The event was organized beforehand via e-mail, and originally anticipated 12 participants, according to SAB's director of entertainment and recreation, Monica Kayastha. At the time of the event, only
eight students participated, one of whom was Kayastha herself, and another being myself, covering the event.

Chairs were set at a folding banquet table in the center of the oUWTpost, sideby-side at the long ends so dates could face each other. Each place came complete with a cheat sheet of questions to ask if the conversation became stale, such as:

"What type of music do you like?" With only four dates in progress at once, the length of each date was extended from three minutes to five minutes within the first round. In official speed dating events, the length of the date is eight minutes, and I don't know how this is done, because five minutes felt like an eternity. Conversation with my first date had just wrapped up neatly at three minutes, when - surprise surprise! - we learned we had two minutes more to spare on light conversation. "Um," I said.
"Er," she replied.

To her credit, she might have actually been saying something, but I wasn't able to tell because the main stage - and the speakers - had been placed adjacent to the banquet table. While the dates occurred, Kiko Salas, the director of marketing and promotions for SAB, pulled and announced winning raffle tickets for the larger Valentine's Day event. Loudly.

If anything interesting was said between myself and any of my dates, it was impossible to tell over the sounds of potential prizes galore.

How did I get here? How did this become appealing to anybody at all? According to speeddating.com, speed dating was created in 1998 by Rabbi Yaacov Deyo, in an attempt to help young Jewish singles in the Beverly Hills region meet and marry. The round robin dating concept caught on with several commercial
dating enterprises, and gained popularity with portrayals in "Sex and the City" and "Hitch" as an activity that glamorous and successful people partook in. Supporters argued that speed dating saved time, and
Malcolm Gladwell, in his book "Blink," noted that a University of Pennsylvania study found that attraction was often based on first impressions.

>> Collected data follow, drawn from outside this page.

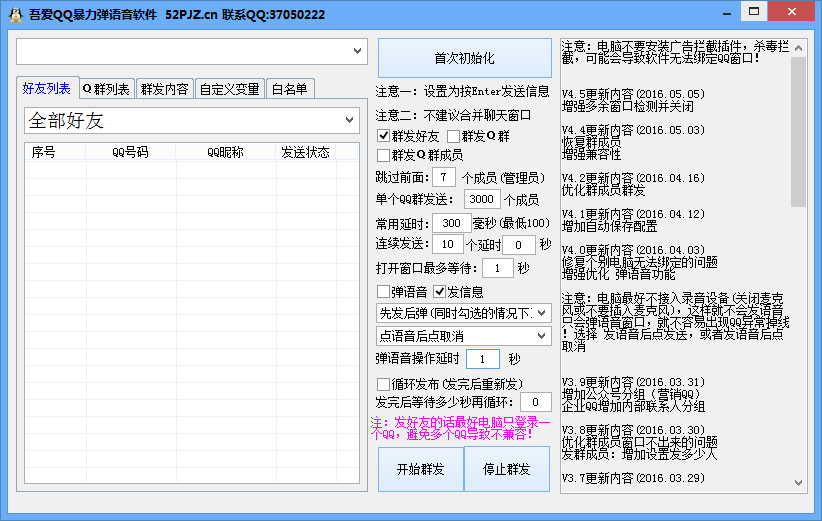The height and width of the screenshot is (521, 822).
Task: Click the 常用延时 delay input field
Action: (x=451, y=223)
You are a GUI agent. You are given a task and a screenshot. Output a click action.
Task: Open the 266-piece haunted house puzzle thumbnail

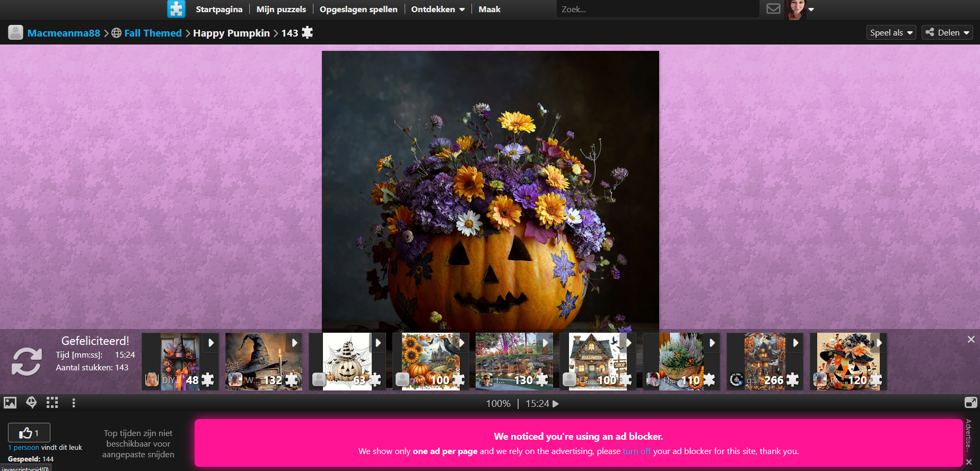[x=764, y=361]
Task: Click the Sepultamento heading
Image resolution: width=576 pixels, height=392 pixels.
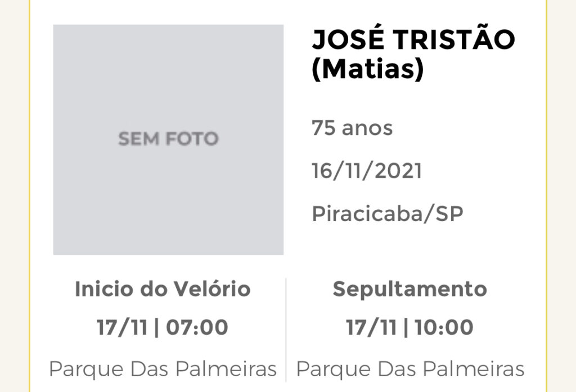Action: [x=410, y=289]
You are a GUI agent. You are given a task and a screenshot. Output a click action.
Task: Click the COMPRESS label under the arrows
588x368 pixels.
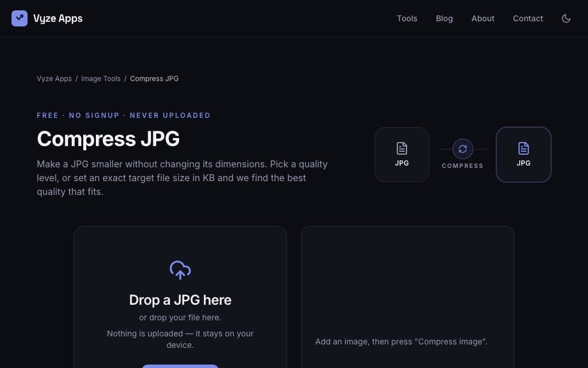[x=462, y=166]
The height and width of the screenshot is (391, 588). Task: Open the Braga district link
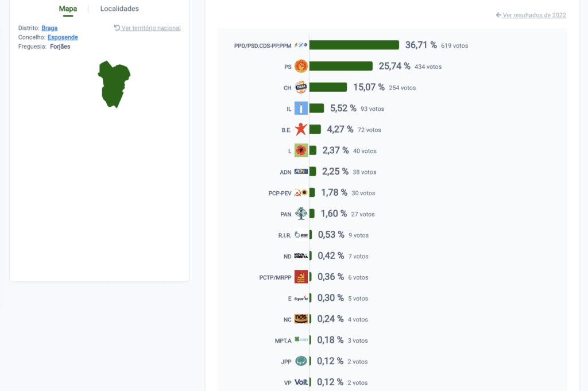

But there was no chemistry on Valentine's Day, for me or, I suspect, my dates. It was forced, it felt forced, and every interaction was strained accordingly.

There's something appealing about speed dating, rooted in our mythical notion of love at first sight. It's romantic, but also, in a way, lazy. Why work at love? There's someone perfect for everyone, and all one has to do is wait and see. There's no work or compromise to it. Speed dating is the 21st century epitome of love at first sight. Modern lovers have no time to spare on waiting, so they should use the laws of probability to greatest advantage.

Perhaps it works to greater effect among large groups of young professionals. But among students, and with such low participation, the result was decidedly impotent.